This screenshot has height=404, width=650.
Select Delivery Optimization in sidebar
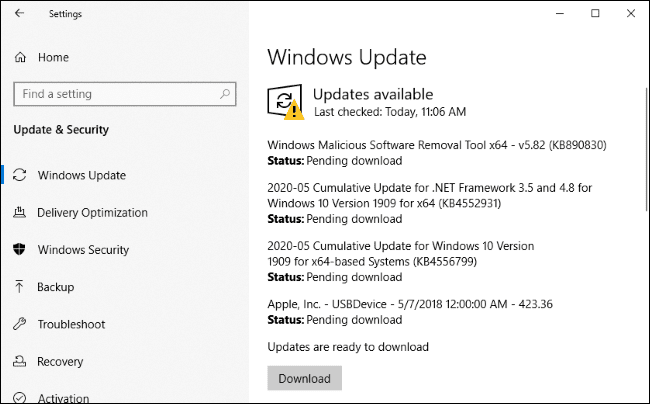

_____

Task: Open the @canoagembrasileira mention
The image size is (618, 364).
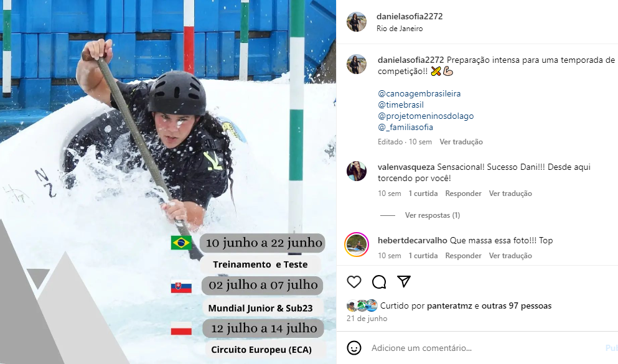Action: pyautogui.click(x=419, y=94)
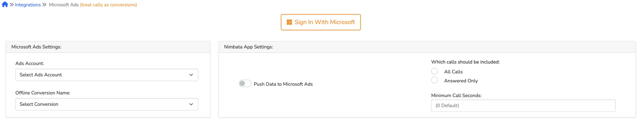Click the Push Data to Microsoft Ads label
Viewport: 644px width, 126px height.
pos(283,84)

_____

» **What the exercise asks**: Your task is to transcribe, with no changes, only the lines of the listing above that lie between the line holding "This screenshot has height=404, width=650." and the line holding "Select Delivery Optimization in sidebar", inclusive.

» **Output for this task**:
This screenshot has height=404, width=650.
Select Delivery Optimization in sidebar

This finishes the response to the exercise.